Reproduce every line of the data below, substituting "screen capture" for each occurrence of "screenshot" and keeping all other text unchanged. Omit the pictures from your reproduction.

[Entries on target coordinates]

** BEGIN **

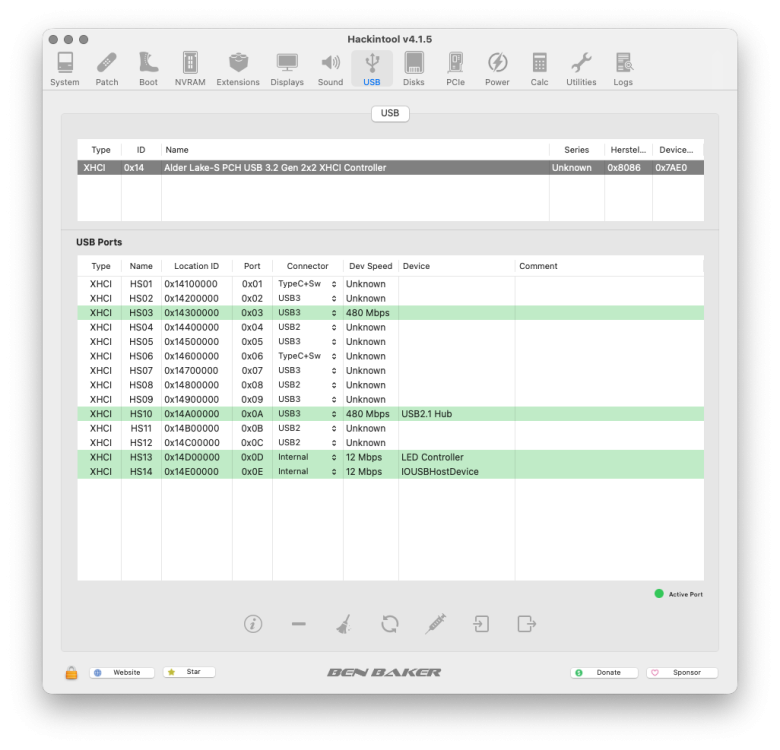Select the Alder Lake-S XHCI controller row
The image size is (780, 750).
pyautogui.click(x=390, y=168)
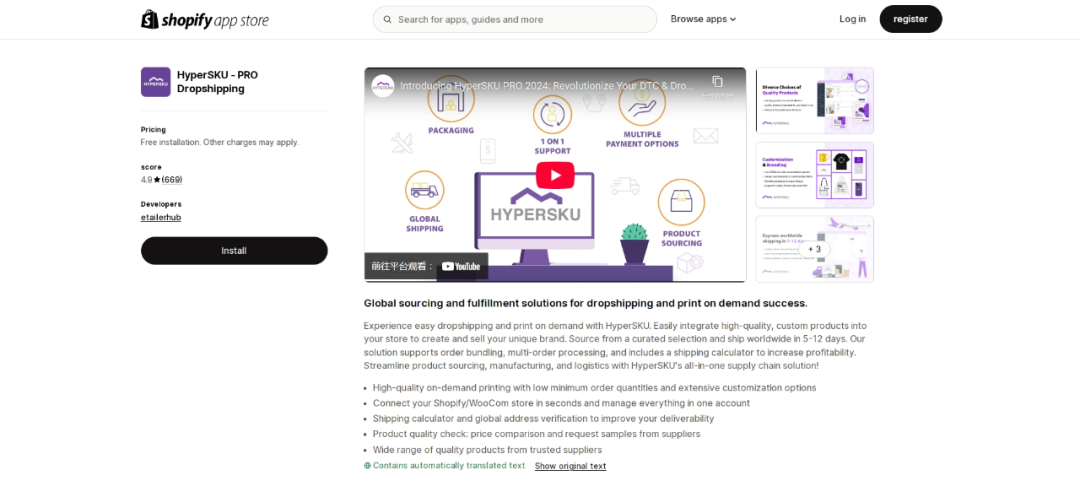The width and height of the screenshot is (1080, 481).
Task: Click the rating star icon
Action: (x=156, y=180)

** END **

Answer to this exercise:
Select the Alder Lake-S XHCI controller row
The image size is (780, 750).
pyautogui.click(x=390, y=168)
The width and height of the screen capture is (1080, 481).
Task: Click the rating star icon
Action: (x=156, y=180)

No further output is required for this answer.